The partnership aims to rapidly develop whole-body behavior models for the Atlas robot, but also for other humanoid platforms that TRI may go on to work with. It'll be interesting to see what different kinds of telepresence training hardware are brought to bear on the problem, since Atlas is so much more complex than the simple bimanual setups TRI was working with originally.
Ultimately, though, it's still unclear whether Boston intends to scale Atlas into a commercial product. And scale may be crucial here; companies like Tesla and Figure are designing their humanoids with mass manufacturing in mind, aiming to deploy hundreds, then thousands of them out in the world doing small, simple, useful tasks.

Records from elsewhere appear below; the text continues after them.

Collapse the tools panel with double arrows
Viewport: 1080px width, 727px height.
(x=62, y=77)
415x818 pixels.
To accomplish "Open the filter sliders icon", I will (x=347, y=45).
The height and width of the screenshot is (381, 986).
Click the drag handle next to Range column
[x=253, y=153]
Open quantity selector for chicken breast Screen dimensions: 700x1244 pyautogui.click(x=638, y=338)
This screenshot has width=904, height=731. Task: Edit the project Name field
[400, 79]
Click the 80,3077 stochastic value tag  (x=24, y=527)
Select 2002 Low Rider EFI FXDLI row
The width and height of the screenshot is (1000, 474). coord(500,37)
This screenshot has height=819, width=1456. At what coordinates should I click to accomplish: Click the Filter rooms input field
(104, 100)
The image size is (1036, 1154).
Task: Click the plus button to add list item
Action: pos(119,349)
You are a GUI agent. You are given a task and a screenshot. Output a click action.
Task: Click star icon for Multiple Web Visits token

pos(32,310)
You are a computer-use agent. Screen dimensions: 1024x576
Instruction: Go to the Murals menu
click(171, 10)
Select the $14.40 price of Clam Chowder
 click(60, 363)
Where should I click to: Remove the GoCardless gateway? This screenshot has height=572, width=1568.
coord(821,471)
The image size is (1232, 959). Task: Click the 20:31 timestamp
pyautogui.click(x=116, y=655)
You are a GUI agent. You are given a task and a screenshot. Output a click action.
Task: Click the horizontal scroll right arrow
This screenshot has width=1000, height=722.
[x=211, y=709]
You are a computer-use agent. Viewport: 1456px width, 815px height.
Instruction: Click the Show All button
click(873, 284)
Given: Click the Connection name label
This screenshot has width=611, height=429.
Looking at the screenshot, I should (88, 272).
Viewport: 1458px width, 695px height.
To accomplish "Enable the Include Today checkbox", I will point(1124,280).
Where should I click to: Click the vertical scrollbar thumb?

There, they'll see an extraordinary range of things happening, collect great scads of real-world data, and use that data to drive swarm-based learning.
That's the approach Tesla claims makes it a world leader in autonomous cars; there's millions of these things on the road already, constantly watching and contributing to the knowledge of the whole. AI is a big-data game, and whoever gathers the most data and uses it most efficiently will win, according to this model. And the prize, according to people like Elon Musk, is possibly the biggest product in history, a transformational labor-replacing machine that could eventually take over basically any physical job.
While Boston Dynamics has been miles ahead of everyone on humanoids for at least a decade, Atlas has been specifically designated a research platform. The company has restricted its commercial activities to smaller, practical quadrupeds like its Spot platform, and its single-arm, heavy-lift Stretch box handler.
Perhaps it's telling that this pioneering company doesn't seem to think humanoids are ready to get to work just yet, and will need a few more years in the lab, painstakingly putting together the building blocks of physical behavior.
The promise of general-purpose humanoids is so massive, and the challenge so great, that there's sure to be plenty of surprises on the path. This does feel like a field where we're watching the history of the future happen in real time.